Aids Care-psychological and Socio-medical Aspects of Aids\/hiv | 2013
Sunil S. Solomon; Gregory M. Lucas; Nagalingeswaran Kumarasamy; Tokugha Yepthomi; Pachamuthu Balakrishnan; Aylur K. Ganesh; Santhanam Anand; Richard D. Moore; Suniti Solomon; Shruti H. Mehta
Antiretroviral therapy (ART) access in the developing world has improved, but whether increased access has translated to more rapid treatment initiation among those who need it is unknown. We characterize time to ART initiation across three eras of ART availability in Chennai, India (1996–1999: pregeneric; 2000–2003: generic; 2004–2007: free rollout).
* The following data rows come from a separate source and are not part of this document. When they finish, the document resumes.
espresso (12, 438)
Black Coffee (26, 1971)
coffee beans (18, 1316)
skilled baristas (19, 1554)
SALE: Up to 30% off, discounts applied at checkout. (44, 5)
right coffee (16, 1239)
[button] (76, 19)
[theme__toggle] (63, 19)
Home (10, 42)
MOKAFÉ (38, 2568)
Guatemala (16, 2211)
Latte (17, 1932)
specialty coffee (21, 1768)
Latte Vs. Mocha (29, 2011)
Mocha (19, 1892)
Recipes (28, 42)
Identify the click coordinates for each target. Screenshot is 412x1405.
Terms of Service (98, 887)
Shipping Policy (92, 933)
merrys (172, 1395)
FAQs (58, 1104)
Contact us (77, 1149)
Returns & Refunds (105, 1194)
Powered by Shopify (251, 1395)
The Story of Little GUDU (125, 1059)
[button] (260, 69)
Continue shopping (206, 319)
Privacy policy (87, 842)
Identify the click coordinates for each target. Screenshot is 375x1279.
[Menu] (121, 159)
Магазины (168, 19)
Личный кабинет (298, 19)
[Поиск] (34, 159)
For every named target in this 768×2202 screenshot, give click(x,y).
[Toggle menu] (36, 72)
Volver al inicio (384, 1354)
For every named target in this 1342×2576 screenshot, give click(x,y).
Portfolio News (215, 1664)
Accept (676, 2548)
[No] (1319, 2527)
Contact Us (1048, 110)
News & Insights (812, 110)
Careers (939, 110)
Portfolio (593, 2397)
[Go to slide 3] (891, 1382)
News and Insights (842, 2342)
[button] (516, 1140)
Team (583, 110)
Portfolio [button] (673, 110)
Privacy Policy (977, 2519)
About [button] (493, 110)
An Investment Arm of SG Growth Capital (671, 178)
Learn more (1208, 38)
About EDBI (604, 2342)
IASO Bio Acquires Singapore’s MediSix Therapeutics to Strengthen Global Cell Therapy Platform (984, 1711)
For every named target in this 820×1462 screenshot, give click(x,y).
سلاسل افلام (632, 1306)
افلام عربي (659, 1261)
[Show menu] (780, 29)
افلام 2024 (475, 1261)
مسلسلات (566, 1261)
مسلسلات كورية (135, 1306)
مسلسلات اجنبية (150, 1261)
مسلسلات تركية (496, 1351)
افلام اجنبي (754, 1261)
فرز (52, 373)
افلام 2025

Between 1996 and 2007, 11,171 patients registered for care at the YR Gaitonde Centre for AIDS Research and Education (YRGCARE), a tertiary HIV referral center in southern India. Of these, 5726 patients became eligible for ART during this period as per Indian guidelines for initiation of ART. Generalized gamma survival models were used to estimate relative times (RT) to ART initiation by calendar periods of eligibility. Time to initiation of ART among patients in Chennai, India was also compared to an HIV clinical cohort in Baltimore, USA. Median age of the YRGCARE patients was 34 years; 77% were male. The median CD4 at presentation was 140 cells/µl. After adjustment for demographics, CD4 and WHO stage, persons in the pregeneric era took 3.25 times longer (95% confidence interval [CI]: 2.53–4.17) to initiate ART versus the generic era and persons in the free rollout era initiated ART more rapidly than the generic era (RT: 0.73; 95% CI: 0.63–0.83). Adjusting for differences across centers, patients at YRGCARE took longer than patients in the Johns Hopkins Clinical Cohort (JHCC) to initiate ART in the pregeneric era (RT: 4.90; 95% CI: 3.37–7.13) but in the free rollout era, YRGCARE patients took only about a quarter of the time (RT: 0.31; 95% CI: 0.22–0.44). These data demonstrate the benefits of generic ART and government rollouts on time to initiation of ART in one developing country setting and suggests that access to ART may be comparable to developed country settings.